(Exercise directions) Your response should contain every record below, copied exactly.

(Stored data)
=====

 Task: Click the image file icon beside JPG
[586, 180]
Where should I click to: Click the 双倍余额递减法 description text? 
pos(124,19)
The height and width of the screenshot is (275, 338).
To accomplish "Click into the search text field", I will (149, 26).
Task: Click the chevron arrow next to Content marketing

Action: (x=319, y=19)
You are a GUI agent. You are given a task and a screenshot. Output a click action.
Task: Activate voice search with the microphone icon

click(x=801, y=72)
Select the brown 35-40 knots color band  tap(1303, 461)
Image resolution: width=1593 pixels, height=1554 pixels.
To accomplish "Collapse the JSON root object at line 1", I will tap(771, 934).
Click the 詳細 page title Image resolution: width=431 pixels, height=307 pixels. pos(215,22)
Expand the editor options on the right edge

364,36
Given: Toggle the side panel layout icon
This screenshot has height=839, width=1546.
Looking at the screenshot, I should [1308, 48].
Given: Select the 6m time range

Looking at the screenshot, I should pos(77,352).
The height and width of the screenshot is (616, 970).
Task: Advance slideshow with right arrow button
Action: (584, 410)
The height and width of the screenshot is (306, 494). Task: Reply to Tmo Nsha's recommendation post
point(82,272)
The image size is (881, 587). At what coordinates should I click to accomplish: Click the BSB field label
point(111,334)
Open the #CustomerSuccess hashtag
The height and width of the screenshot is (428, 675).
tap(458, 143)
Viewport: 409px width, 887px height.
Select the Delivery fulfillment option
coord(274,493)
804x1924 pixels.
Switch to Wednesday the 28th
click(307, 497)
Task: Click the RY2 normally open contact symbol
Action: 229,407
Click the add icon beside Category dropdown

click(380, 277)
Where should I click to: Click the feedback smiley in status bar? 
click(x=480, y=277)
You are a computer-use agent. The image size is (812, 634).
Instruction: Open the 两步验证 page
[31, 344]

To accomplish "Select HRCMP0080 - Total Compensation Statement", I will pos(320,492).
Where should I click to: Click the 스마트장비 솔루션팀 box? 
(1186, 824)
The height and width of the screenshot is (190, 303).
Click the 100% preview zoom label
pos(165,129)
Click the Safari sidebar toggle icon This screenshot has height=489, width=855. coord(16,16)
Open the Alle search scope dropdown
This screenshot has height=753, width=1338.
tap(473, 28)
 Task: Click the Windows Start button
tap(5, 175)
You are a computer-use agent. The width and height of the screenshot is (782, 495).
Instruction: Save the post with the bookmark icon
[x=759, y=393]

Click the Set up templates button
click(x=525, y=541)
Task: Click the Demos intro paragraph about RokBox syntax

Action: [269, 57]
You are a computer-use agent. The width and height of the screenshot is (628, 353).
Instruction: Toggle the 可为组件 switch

=====

(Expected answer)
 Task: Click the image file icon beside JPG
[586, 180]
Where should I click to: Click the 双倍余额递减法 description text? 
pos(124,19)
The height and width of the screenshot is (275, 338).
To accomplish "Click into the search text field", I will (149, 26).
Task: Click the chevron arrow next to Content marketing

Action: (x=319, y=19)
You are a GUI agent. You are given a task and a screenshot. Output a click action.
Task: Activate voice search with the microphone icon

click(x=801, y=72)
Select the brown 35-40 knots color band  tap(1303, 461)
Image resolution: width=1593 pixels, height=1554 pixels.
To accomplish "Collapse the JSON root object at line 1", I will tap(771, 934).
Click the 詳細 page title Image resolution: width=431 pixels, height=307 pixels. pos(215,22)
Expand the editor options on the right edge

364,36
Given: Toggle the side panel layout icon
This screenshot has height=839, width=1546.
Looking at the screenshot, I should [1308, 48].
Given: Select the 6m time range

Looking at the screenshot, I should pos(77,352).
The height and width of the screenshot is (616, 970).
Task: Advance slideshow with right arrow button
Action: (584, 410)
The height and width of the screenshot is (306, 494). Task: Reply to Tmo Nsha's recommendation post
point(82,272)
The image size is (881, 587). At what coordinates should I click to accomplish: Click the BSB field label
point(111,334)
Open the #CustomerSuccess hashtag
The height and width of the screenshot is (428, 675).
tap(458, 143)
Viewport: 409px width, 887px height.
Select the Delivery fulfillment option
coord(274,493)
804x1924 pixels.
Switch to Wednesday the 28th
click(307, 497)
Task: Click the RY2 normally open contact symbol
Action: 229,407
Click the add icon beside Category dropdown

click(380, 277)
Where should I click to: Click the feedback smiley in status bar? 
click(x=480, y=277)
You are a computer-use agent. The image size is (812, 634).
Instruction: Open the 两步验证 page
[31, 344]

To accomplish "Select HRCMP0080 - Total Compensation Statement", I will pos(320,492).
Where should I click to: Click the 스마트장비 솔루션팀 box? 
(1186, 824)
The height and width of the screenshot is (190, 303).
Click the 100% preview zoom label
pos(165,129)
Click the Safari sidebar toggle icon This screenshot has height=489, width=855. coord(16,16)
Open the Alle search scope dropdown
This screenshot has height=753, width=1338.
tap(473, 28)
 Task: Click the Windows Start button
tap(5, 175)
You are a computer-use agent. The width and height of the screenshot is (782, 495).
Instruction: Save the post with the bookmark icon
[x=759, y=393]

Click the Set up templates button
click(x=525, y=541)
Task: Click the Demos intro paragraph about RokBox syntax

Action: [269, 57]
You are a computer-use agent. The width and height of the screenshot is (628, 353).
Instruction: Toggle the 可为组件 switch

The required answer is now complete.